[Start of INPUT DATA]

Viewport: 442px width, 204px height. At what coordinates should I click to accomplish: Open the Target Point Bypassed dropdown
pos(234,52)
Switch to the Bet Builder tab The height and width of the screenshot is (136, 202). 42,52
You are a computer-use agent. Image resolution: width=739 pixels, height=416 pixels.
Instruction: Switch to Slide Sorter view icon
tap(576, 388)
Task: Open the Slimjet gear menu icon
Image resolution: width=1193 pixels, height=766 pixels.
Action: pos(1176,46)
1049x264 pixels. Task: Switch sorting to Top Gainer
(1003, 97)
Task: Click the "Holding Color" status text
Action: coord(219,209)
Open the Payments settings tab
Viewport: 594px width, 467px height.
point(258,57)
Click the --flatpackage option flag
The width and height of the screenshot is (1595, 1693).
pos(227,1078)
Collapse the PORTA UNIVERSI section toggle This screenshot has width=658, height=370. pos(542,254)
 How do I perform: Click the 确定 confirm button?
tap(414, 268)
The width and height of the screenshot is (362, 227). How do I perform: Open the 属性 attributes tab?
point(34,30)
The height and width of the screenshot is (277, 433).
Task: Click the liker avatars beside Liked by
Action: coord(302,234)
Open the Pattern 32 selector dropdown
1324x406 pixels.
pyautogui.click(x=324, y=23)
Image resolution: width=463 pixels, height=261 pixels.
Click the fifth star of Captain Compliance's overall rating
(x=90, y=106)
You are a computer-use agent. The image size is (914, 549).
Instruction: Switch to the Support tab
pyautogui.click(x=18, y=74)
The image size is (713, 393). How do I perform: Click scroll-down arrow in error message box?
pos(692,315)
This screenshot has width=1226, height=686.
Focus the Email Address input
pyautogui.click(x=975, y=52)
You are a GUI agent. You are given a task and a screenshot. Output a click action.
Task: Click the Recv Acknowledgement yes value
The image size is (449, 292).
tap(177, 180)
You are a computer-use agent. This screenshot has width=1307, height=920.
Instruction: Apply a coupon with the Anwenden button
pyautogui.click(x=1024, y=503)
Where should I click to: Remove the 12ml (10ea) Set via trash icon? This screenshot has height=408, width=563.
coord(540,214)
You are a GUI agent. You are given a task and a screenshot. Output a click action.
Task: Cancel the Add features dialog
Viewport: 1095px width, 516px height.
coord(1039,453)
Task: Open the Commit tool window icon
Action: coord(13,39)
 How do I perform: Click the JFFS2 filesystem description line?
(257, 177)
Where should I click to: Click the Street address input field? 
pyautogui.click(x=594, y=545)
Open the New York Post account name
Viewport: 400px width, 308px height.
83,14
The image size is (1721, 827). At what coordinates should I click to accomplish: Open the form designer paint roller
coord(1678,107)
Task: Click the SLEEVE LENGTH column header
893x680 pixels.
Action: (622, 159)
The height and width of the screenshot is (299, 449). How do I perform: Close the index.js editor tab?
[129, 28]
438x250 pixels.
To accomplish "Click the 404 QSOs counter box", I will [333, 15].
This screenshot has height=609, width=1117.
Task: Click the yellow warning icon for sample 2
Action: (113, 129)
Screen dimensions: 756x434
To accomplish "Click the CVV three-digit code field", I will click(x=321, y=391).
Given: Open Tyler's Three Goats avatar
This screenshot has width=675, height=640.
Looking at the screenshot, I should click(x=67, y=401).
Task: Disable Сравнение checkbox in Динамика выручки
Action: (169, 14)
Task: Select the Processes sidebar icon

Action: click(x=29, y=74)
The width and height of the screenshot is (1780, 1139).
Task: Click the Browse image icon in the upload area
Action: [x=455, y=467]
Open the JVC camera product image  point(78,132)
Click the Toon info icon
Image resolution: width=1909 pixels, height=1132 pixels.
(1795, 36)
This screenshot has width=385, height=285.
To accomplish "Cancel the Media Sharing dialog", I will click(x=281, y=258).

[End of INPUT DATA]

▶ **AIM OF THE TASK**
Recast every line of the items above as a JSON list of strings, one string per line, leaving out blank lines.

▶ **REPLY TO THE TASK**
[
  "Viewport: 442px width, 204px height. At what coordinates should I click to accomplish: Open the Target Point Bypassed dropdown",
  "pos(234,52)",
  "Switch to the Bet Builder tab The height and width of the screenshot is (136, 202). 42,52",
  "You are a computer-use agent. Image resolution: width=739 pixels, height=416 pixels.",
  "Instruction: Switch to Slide Sorter view icon",
  "tap(576, 388)",
  "Task: Open the Slimjet gear menu icon",
  "Image resolution: width=1193 pixels, height=766 pixels.",
  "Action: pos(1176,46)",
  "1049x264 pixels. Task: Switch sorting to Top Gainer",
  "(1003, 97)",
  "Task: Click the \"Holding Color\" status text",
  "Action: coord(219,209)",
  "Open the Payments settings tab",
  "Viewport: 594px width, 467px height.",
  "point(258,57)",
  "Click the --flatpackage option flag",
  "The width and height of the screenshot is (1595, 1693).",
  "pos(227,1078)",
  "Collapse the PORTA UNIVERSI section toggle This screenshot has width=658, height=370. pos(542,254)",
  " How do I perform: Click the 确定 confirm button?",
  "tap(414, 268)",
  "The width and height of the screenshot is (362, 227). How do I perform: Open the 属性 attributes tab?",
  "point(34,30)",
  "The height and width of the screenshot is (277, 433).",
  "Task: Click the liker avatars beside Liked by",
  "Action: coord(302,234)",
  "Open the Pattern 32 selector dropdown",
  "1324x406 pixels.",
  "pyautogui.click(x=324, y=23)",
  "Image resolution: width=463 pixels, height=261 pixels.",
  "Click the fifth star of Captain Compliance's overall rating",
  "(x=90, y=106)",
  "You are a computer-use agent. The image size is (914, 549).",
  "Instruction: Switch to the Support tab",
  "pyautogui.click(x=18, y=74)",
  "The image size is (713, 393). How do I perform: Click scroll-down arrow in error message box?",
  "pos(692,315)",
  "This screenshot has width=1226, height=686.",
  "Focus the Email Address input",
  "pyautogui.click(x=975, y=52)",
  "You are a GUI agent. You are given a task and a screenshot. Output a click action.",
  "Task: Click the Recv Acknowledgement yes value",
  "The image size is (449, 292).",
  "tap(177, 180)",
  "You are a computer-use agent. This screenshot has width=1307, height=920.",
  "Instruction: Apply a coupon with the Anwenden button",
  "pyautogui.click(x=1024, y=503)",
  "Where should I click to: Remove the 12ml (10ea) Set via trash icon? This screenshot has height=408, width=563.",
  "coord(540,214)",
  "You are a GUI agent. You are given a task and a screenshot. Output a click action.",
  "Task: Cancel the Add features dialog",
  "Viewport: 1095px width, 516px height.",
  "coord(1039,453)",
  "Task: Open the Commit tool window icon",
  "Action: coord(13,39)",
  " How do I perform: Click the JFFS2 filesystem description line?",
  "(257, 177)",
  "Where should I click to: Click the Street address input field? ",
  "pyautogui.click(x=594, y=545)",
  "Open the New York Post account name",
  "Viewport: 400px width, 308px height.",
  "83,14",
  "The image size is (1721, 827). At what coordinates should I click to accomplish: Open the form designer paint roller",
  "coord(1678,107)",
  "Task: Click the SLEEVE LENGTH column header",
  "893x680 pixels.",
  "Action: (622, 159)",
  "The height and width of the screenshot is (299, 449). How do I perform: Close the index.js editor tab?",
  "[129, 28]",
  "438x250 pixels.",
  "To accomplish \"Click the 404 QSOs counter box\", I will [333, 15].",
  "This screenshot has height=609, width=1117.",
  "Task: Click the yellow warning icon for sample 2",
  "Action: (113, 129)",
  "Screen dimensions: 756x434",
  "To accomplish \"Click the CVV three-digit code field\", I will click(x=321, y=391).",
  "Given: Open Tyler's Three Goats avatar",
  "This screenshot has width=675, height=640.",
  "Looking at the screenshot, I should click(x=67, y=401).",
  "Task: Disable Сравнение checkbox in Динамика выручки",
  "Action: (169, 14)",
  "Task: Select the Processes sidebar icon",
  "Action: click(x=29, y=74)",
  "The width and height of the screenshot is (1780, 1139).",
  "Task: Click the Browse image icon in the upload area",
  "Action: [x=455, y=467]",
  "Open the JVC camera product image  point(78,132)",
  "Click the Toon info icon",
  "Image resolution: width=1909 pixels, height=1132 pixels.",
  "(1795, 36)",
  "This screenshot has width=385, height=285.",
  "To accomplish \"Cancel the Media Sharing dialog\", I will click(x=281, y=258)."
]